Game of Rôle

Nous jouons tous un rôle.

Les gens prétendent être sincères et constants, mais lorsque nous passons de la sphère privée à la sphère publique, notre ton, nos expressions, notre gestuelle et tant d’autres paramètres changent. On assiste au même phénomène lorsqu’on passe d’un auditoire « d’experts » à un auditoire « de profanes », lorsqu’on parle à une personne que nous convoitons par rapport à une personne qui nous laisse de marbre, immanquablement nous prétendons, ne serait-ce qu’un peu, être quelqu’un d’autre. Mais est-ce que ces masques de surface  finissent par forger l’être profond?

Une expérience original.

Le 5 septembre de cette année, Gunwoo Yoon et son collègue Patrick T. Vargas de l’Université de l’Illinois, ont publié les résultats d’une expérience, visant à déterminer à quel point nos avatars virtuels peuvent influer sur notre comportement. Plus d’une centaine de participants furent mobilisés, ceux-ci devaient participer à un jeu pendant 5 min, où ils avaient pour avatar:

  • Superman (avatar du bien)
  • Voldemort (avatar du mal)
  • Un cercle (avatar neutre)

Après le jeu on demanda aux participants d’évaluer leur niveau d’identification à l’avatar qu’il venait d’utiliser.

Dans une seconde phase de l’expérience, les participants  devaient goûter des aliments (du chocolat ou de la sauce chili) et ensuite sélectionner quels aliments ils devaient donner à d’autres futurs participants, qui allaient devoir la consommer en quantités importantes. Le but de ce test était d’évaluer s’il produisait de bonne (donner du chocolat) ou de mauvaises (donner de la sauce chili) actions. A la fin de cette phase, on vérifia explicitement si les participants attribuaient effectivement un caractère positif au don de chocolat et négatif au don de sauce, via un questionnaire.

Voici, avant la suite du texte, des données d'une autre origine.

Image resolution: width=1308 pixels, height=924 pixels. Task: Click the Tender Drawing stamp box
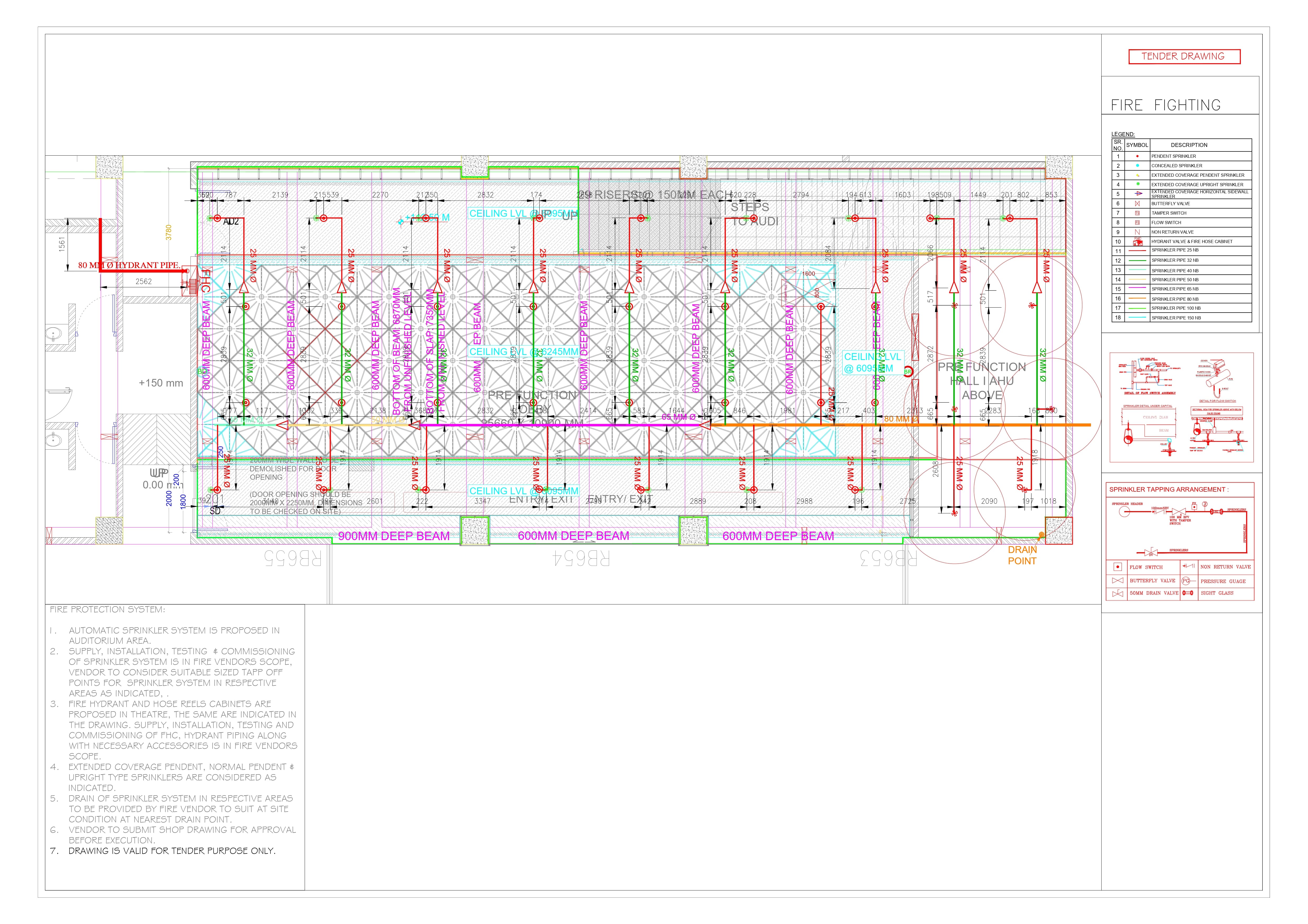(x=1184, y=56)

A l’issue de l’expérience on constata que les « Supermans » donnaient plus de chocolat que les autres groupes. Et que les « Voldemorts » donnaient plus volontiers de la sauce chili. Tout cela sans que le niveau d’identification à l’avatar est joué et avec un réel sentiment que donner de la sauce piment était plus négatif que de donner du chocolat.

 

expérience avatar

 

L’équipe procéda à une seconde expérience, cherchant à déterminer si incarner un avatar avait un effet plus important que d’observer un avatar. Reprenant le protocole de l’expérience précédente légèrement épuré et modifié. Dans un groupe, on observait son avatar évolué dans le jeu, dans l’autre on jouait son avatar. On ne mesura, ce coup-ci, que la quantité de sauce chili qui était donnée par les participants.

 

expérience avatar 2

Il s’avéra là encore, que ceux qui avaient endossé le rôle « héroïque » donnaient moins de sauce et donc agissaient plus « gentiment » que les « vilains ». En plus, cet effet est plus important lorsqu’on endosse un rôle que lorsqu’on l’observe. Montrant la supériorité manifeste des jeux vidéo et des jeux de rôle en terme d’immersion. Ah mort les films et les bouquins! Euh, non cette dernière phrase n’est pas très scientifique. Le théâtre, les jeux de rôle ou encore les jeux vidéo nous permettent d’exercer cette capacité à endosser une autre personnalité dans un cadre plus récréatif et contrôlé. Certains d’entre nous passent beaucoup de temps sur ce type de loisirs, assez peut-être pour induire une nouvelle personnalité? Est-ce là une voie pour nous extraire des déterminismes de l’existence?